Plunging in (Russo, ch. 1)
Beginning to gather information and reach conclusions without thinking the issue through or thinking about how the decision should be made.
Frame blindness (Russo, ch. 2).
Tendency to solve the wrong problem because your mental framework prevents you from seeing the best options and important objectives.
Inconsistent weighting of costs (Russo, ch. 2)
Tendency to understand costs and losses differently in different situations, even when the costs and losses should be the same.
Sunk costs (Russo, ch. 2)
Tendency to make decisions on the basis of past investment rather than expected future value.
Framing losses as more important than gains (Russo, ch. 2)
Tendency to become risk seeking in order to avoid losses.
Bad metaphors or analogies (Russo, ch. 2)
Tendency to frame a decision using metaphors or analogies that give a misleading understanding of the problem situation.
Lack of frame control (Russo, ch. 3)
Tendency to define the problem in only one way or to be unduly influenced by the frames of others.
Overconfidence in judgment (Russo, ch. 4)
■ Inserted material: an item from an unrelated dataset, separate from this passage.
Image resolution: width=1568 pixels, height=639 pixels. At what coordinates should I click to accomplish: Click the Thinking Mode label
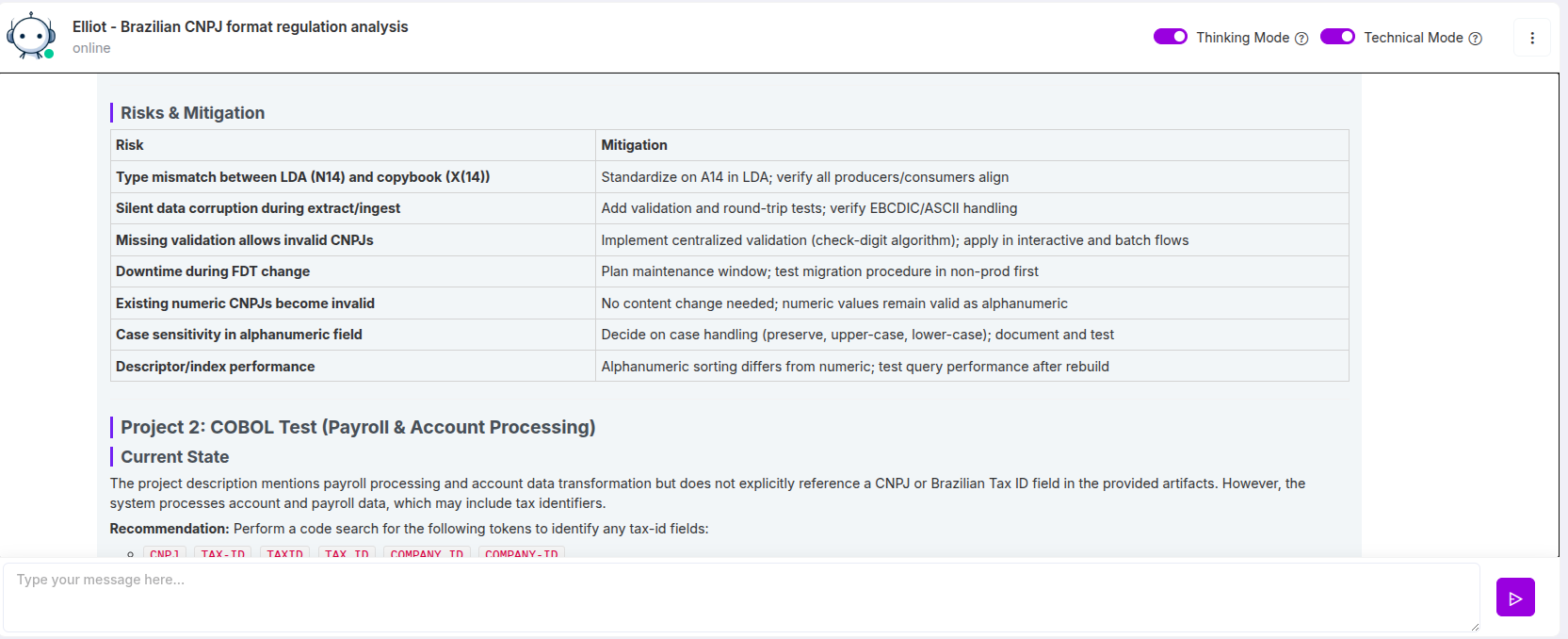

Tendency to be too sure of assumptions and opinions, leading to decisions made without collecting key information.
Shortsighted shortcuts (Russo, ch. 4, 5)
Tendency to make decisions based on information acquired through lazy thinking strategies such as availability, anchoring, and confirmation bias.
Shooting from the hip (Russo, ch. 6).
Tendency to make decisions intuitively based on information in your head rather than following a systematic procedure for choosing such as a subjective linear model.
Group failure (Russo, ch. 7).
Tendency to assume that groups will make good choices automatically and to fail to manage the group decision-making process in ways that will produce better decisions.
Fooling yourself about feedback (Russo, ch. 8)
Tendency to fail to learn from experience because of motivated inference or hindsight bias.
Not keeping track (Russo, ch. 9)
Tendency not to keep systematic records that would make it possible to learn from past decisions.
Failure to audit your decision process (Russo, ch. 10)
Tendency not to monitor your decision making in an organized fashion that would identify errors.
(from Max Bazerman, Judgment in Managerial Decision Making)
Mythical fixed pie.
Tendency in negotiation to assume that your interests completely conflict with the other party's interests.
Framing in negotiation.
Tendency to distort negotiation by framing in terms of gains and losses.
Nonrational escalation of conflict.
Tendency to make increasingly extreme demands on the other party rather than seeking a settlement.
Negotiator overconfidence.
Tendency to overestimate the strength of your own negotiating position.
Neglecting the cognitions of others.
Tendency to focus on your own interests and forget about the interests and plans of the other party.
Neglecting fairness:
Tendency to ignore issues of fairness and concern for others.
Winner's curse:
Tendency in competitive bidding for the winner to pay too high a price.
Risky shift:
Tendency for individuals in groups to produce riskier decisions than would the individuals alone.
Tragedy of the commons:
Tendency for pursuit of individual goals to lead to depletion of shared resources.
Failure to cooperate:
Tendency to maximize individual interests instead of cooperating with others.